Data for the task: Begin
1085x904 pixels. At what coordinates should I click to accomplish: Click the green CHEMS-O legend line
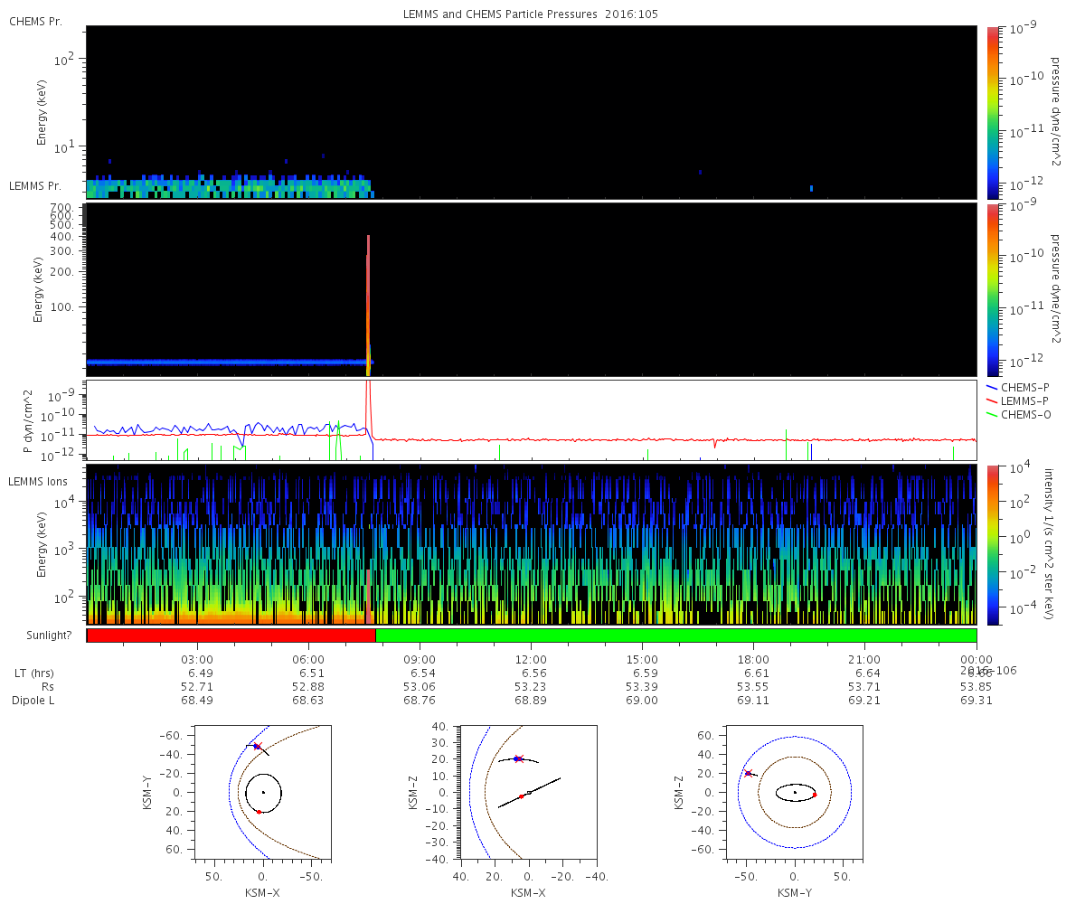click(x=992, y=414)
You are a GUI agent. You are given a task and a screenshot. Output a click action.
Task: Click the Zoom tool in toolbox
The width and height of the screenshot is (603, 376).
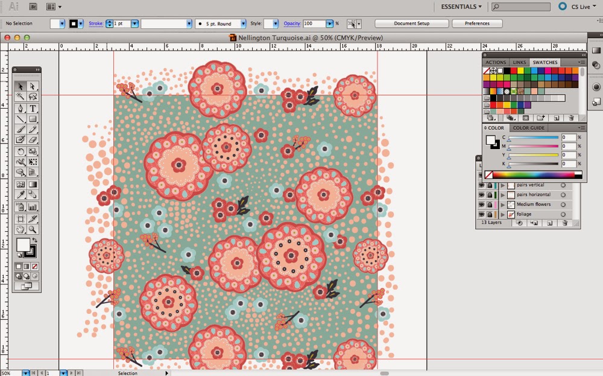pos(33,229)
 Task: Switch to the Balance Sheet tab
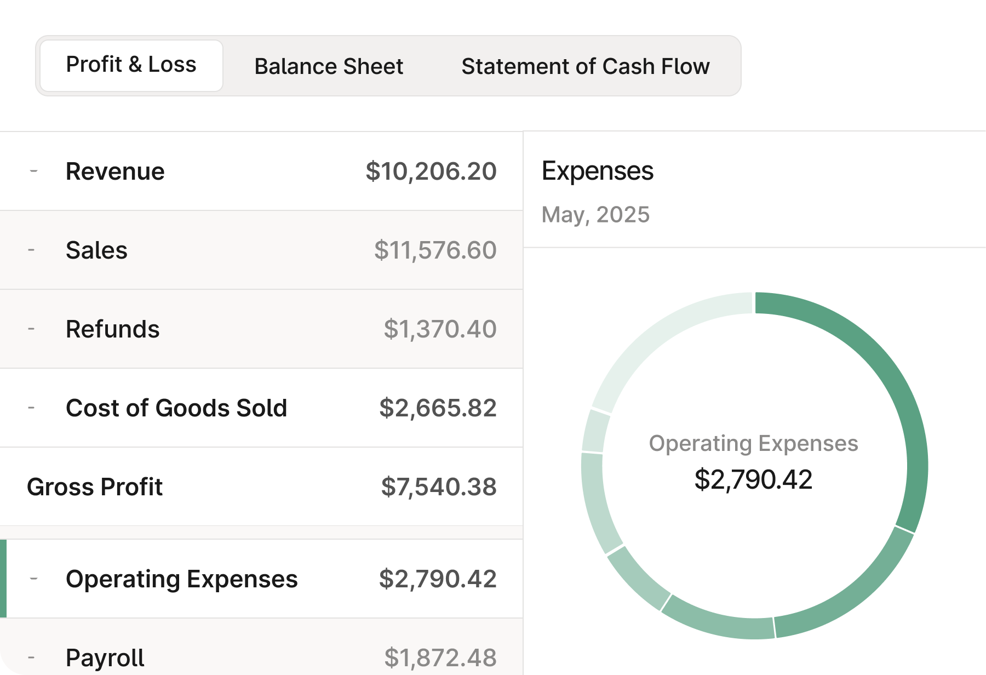point(329,66)
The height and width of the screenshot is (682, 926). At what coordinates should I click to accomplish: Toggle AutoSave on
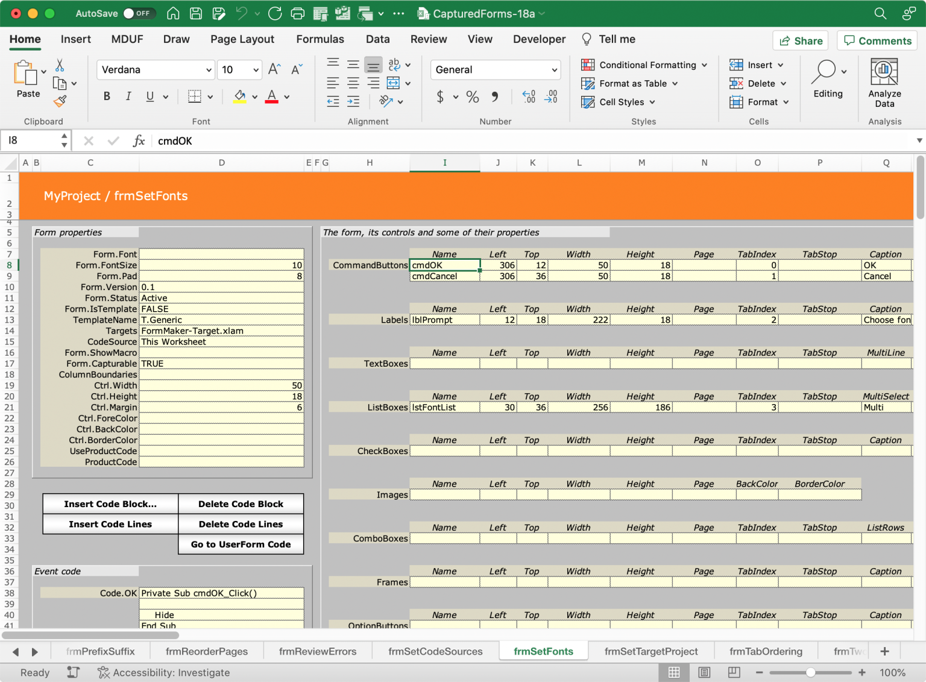(139, 13)
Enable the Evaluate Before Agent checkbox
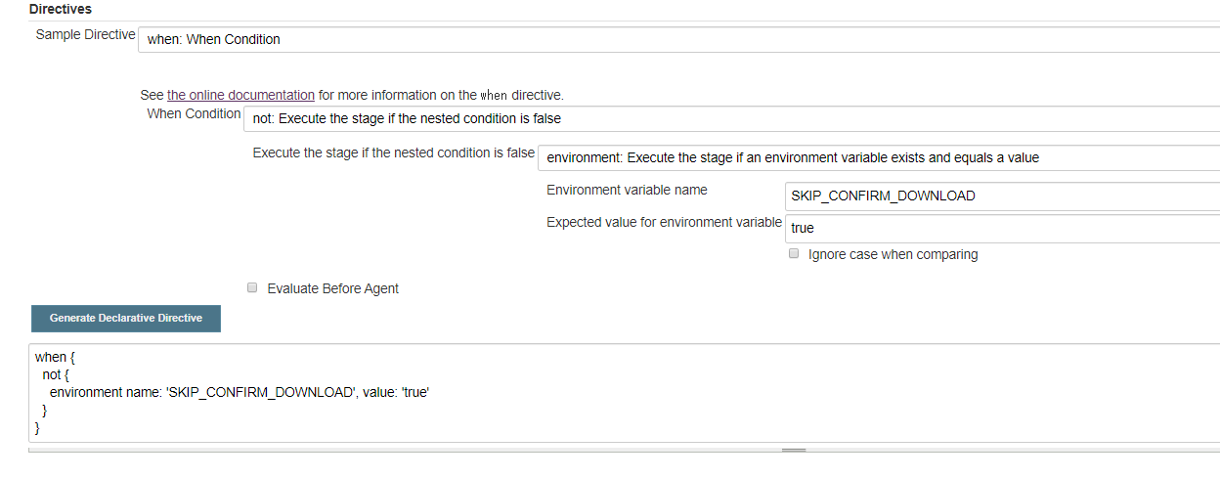 pos(252,288)
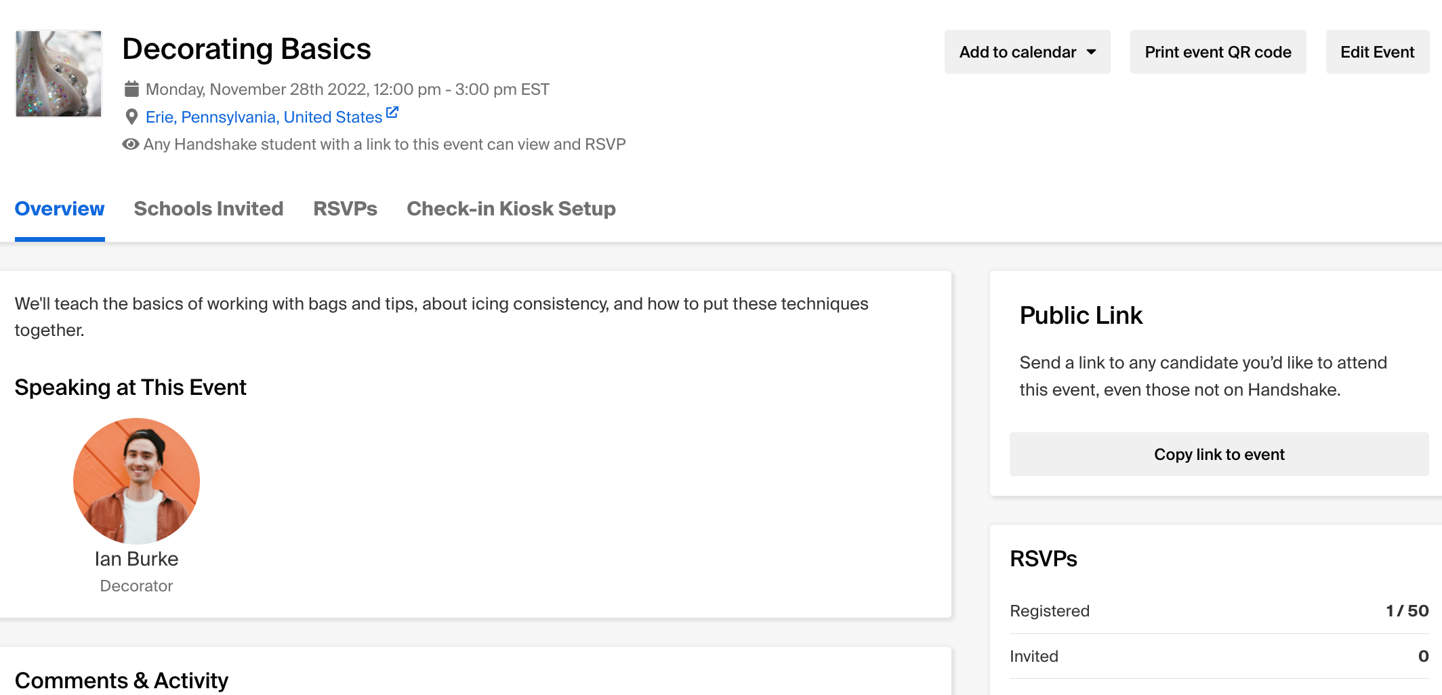This screenshot has width=1442, height=695.
Task: Click Copy link to event button
Action: coord(1219,455)
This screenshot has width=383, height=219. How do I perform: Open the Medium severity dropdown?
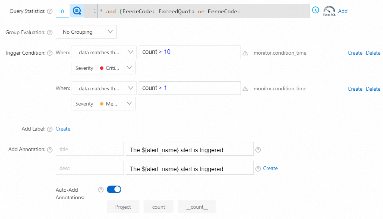point(103,104)
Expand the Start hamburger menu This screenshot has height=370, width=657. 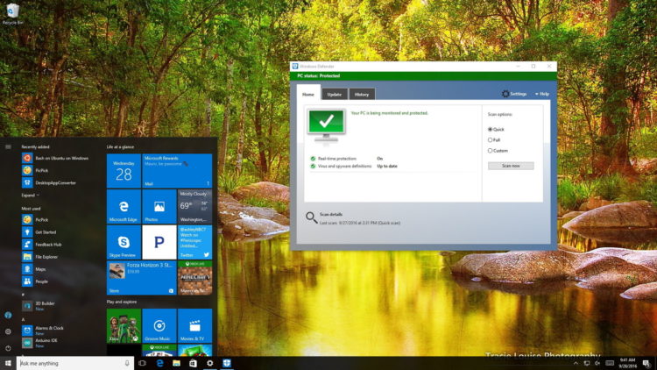point(8,146)
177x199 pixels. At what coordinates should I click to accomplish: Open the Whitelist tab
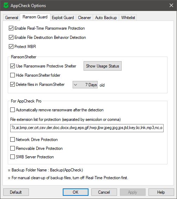tap(128, 18)
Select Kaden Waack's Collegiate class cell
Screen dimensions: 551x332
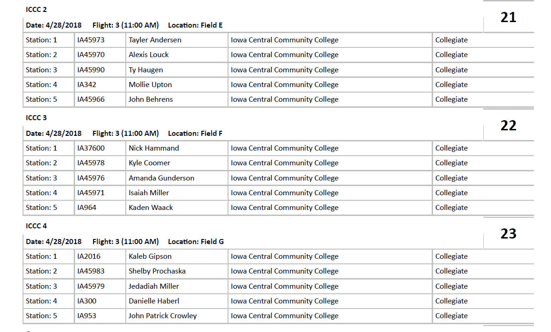tap(451, 208)
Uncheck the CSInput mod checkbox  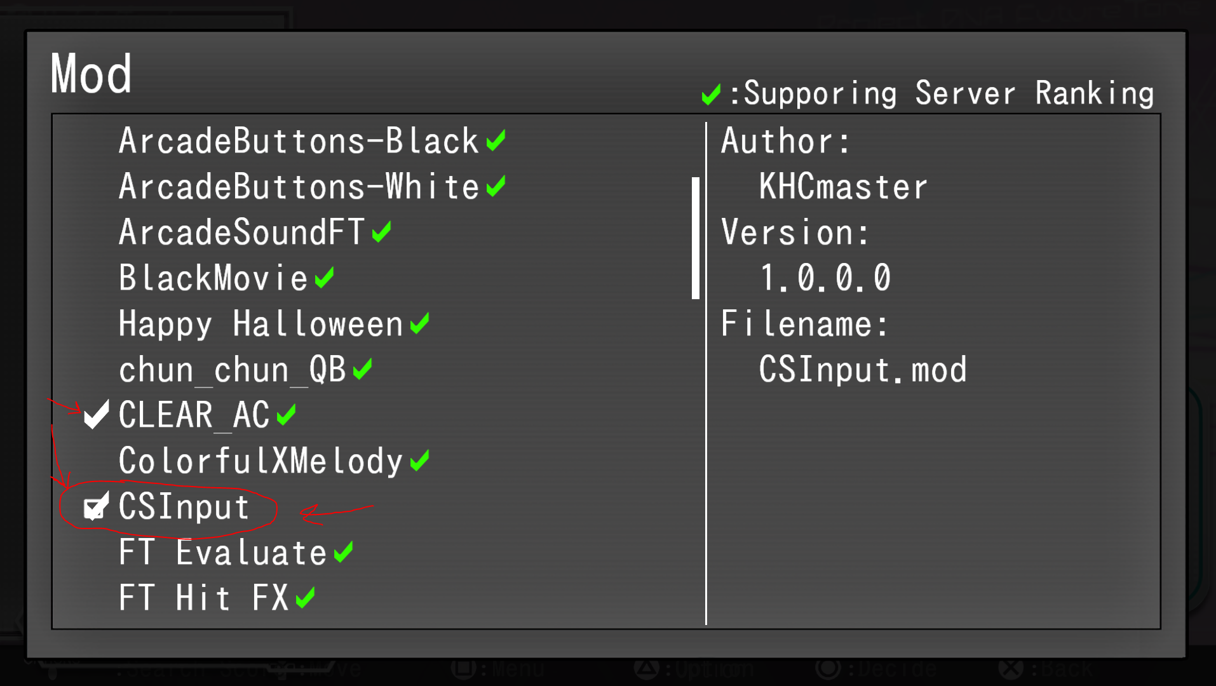[96, 507]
Data for the task: End
▶ Task requirements:
Begin at the first line of the material and copy each line exactly through the one containing "Task: Click the Zoom tool in toolbox". Omit pictures.

▶ Solution to this exercise:
1085x904 pixels. At what coordinates should I click to accomplish: Click the green CHEMS-O legend line
click(x=992, y=414)
You are a GUI agent. You are given a task and a screenshot. Output a click action.
Task: Click the Zoom tool in toolbox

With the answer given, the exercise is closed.